(Items listed in a dataset)
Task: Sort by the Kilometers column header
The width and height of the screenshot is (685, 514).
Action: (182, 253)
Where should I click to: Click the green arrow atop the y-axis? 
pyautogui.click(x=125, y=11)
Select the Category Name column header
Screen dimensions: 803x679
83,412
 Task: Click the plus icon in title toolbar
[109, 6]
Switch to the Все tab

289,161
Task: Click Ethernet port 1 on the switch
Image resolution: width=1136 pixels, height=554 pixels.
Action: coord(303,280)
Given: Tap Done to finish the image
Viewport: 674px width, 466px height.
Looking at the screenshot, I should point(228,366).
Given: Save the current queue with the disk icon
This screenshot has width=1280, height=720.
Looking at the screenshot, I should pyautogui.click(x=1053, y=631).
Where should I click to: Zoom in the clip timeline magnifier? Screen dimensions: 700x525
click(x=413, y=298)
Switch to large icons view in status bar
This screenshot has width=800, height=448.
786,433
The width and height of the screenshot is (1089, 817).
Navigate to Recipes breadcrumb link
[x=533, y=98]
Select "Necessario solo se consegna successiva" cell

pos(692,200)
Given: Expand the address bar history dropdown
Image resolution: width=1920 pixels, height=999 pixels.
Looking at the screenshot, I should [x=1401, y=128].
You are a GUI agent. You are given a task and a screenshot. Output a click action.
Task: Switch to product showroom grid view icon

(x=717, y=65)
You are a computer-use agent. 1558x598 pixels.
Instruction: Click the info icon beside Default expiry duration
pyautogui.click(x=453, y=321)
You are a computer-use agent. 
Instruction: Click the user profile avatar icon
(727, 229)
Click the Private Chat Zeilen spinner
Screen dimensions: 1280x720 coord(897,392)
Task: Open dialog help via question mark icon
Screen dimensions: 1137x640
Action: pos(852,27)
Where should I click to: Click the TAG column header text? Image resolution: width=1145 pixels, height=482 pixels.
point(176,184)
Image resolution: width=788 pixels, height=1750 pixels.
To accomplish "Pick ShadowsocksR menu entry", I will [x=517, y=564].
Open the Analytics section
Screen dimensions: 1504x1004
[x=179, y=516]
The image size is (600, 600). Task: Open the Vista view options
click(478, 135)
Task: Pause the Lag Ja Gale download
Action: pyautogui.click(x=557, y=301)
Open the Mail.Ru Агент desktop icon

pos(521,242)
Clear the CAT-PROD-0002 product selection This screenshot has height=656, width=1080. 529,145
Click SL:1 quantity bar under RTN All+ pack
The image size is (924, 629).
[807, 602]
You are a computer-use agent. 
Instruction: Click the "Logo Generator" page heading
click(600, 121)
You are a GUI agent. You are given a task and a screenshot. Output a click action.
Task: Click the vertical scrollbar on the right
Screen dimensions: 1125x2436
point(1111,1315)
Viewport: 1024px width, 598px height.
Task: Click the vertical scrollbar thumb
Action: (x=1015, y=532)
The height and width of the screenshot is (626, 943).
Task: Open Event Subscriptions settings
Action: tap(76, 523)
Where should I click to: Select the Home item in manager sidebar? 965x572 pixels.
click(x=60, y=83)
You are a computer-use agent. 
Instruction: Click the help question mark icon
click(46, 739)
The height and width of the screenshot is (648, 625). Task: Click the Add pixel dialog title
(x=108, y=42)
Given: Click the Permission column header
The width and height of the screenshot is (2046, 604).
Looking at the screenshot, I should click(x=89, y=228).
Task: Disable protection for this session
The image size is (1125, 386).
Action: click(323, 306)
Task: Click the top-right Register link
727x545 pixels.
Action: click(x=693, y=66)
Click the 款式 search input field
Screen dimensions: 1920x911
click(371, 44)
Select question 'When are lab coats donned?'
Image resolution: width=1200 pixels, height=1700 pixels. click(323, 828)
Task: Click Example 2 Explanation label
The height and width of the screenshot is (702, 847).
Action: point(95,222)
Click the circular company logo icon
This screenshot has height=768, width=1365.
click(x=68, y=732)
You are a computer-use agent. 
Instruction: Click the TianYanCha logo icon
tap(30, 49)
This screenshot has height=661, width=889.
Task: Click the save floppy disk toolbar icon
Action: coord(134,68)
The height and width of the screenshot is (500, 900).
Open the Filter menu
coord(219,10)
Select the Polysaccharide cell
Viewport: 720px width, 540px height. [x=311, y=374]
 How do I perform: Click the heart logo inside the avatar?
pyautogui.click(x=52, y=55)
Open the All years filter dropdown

▶ [Action item]
Lines above containing "dropdown": how many? Reply with the number only.

▶ [Answer box]
2